Berezikov Eugene, Guryev Victor, Plasterk Ronald H A, Cuppen Edwin
Hubrecht Laboratory, Netherlands Institute for Developmental Biology, 3584 CT, Utrecht, The Netherlands.
Genome Res. 2004 Jan;14(1):170-8. doi: 10.1101/gr.1642804. Epub 2003 Dec 12.
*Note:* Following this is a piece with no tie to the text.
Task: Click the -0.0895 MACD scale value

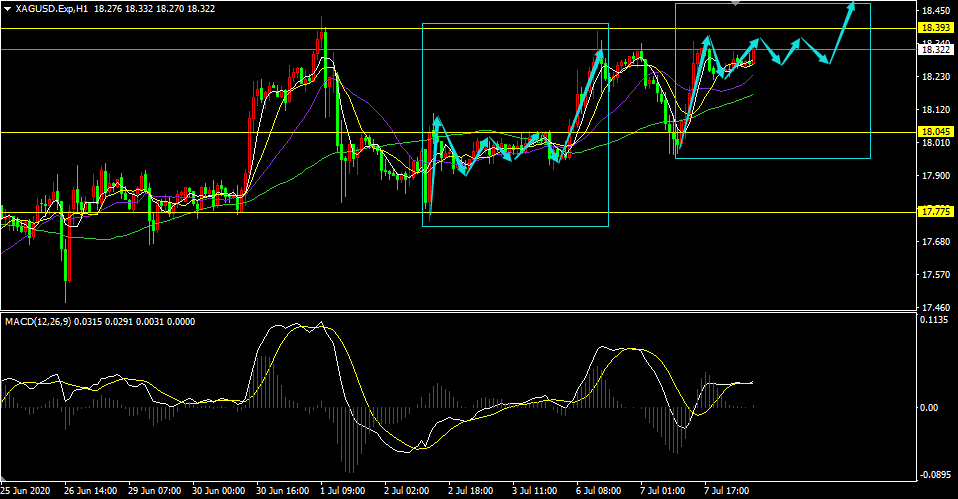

Prediction of transcription-factor target sites in promoters remains difficult due to the short length and degeneracy of the target sequences. Although the use of orthologous sequences and phylogenetic footprinting approaches may help in the recognition of conserved and potentially functional sequences, correct alignment of the short transcription-factor binding sites can be problematic for established algorithms, especially when aligning more divergent species. Here, we report a novel phylogenetic footprinting approach, CONREAL, that uses biologically relevant information, that is, potential transcription-factor binding sites as represented by positional weight matrices, to establish anchors between orthologous sequences and to guide promoter sequence alignment. Comparison of the performance of CONREAL with the global alignment programs LAGAN and AVID using a reference data set, shows that CONREAL performs equally well for closely related species like rodents and human, and has a clear added value for aligning promoter elements of more divergent species like human and fish, as it identifies conserved transcription-factor binding sites that are not found by other methods. CONREAL is accessible via a Web interface at http://conreal.niob.knaw.nl/.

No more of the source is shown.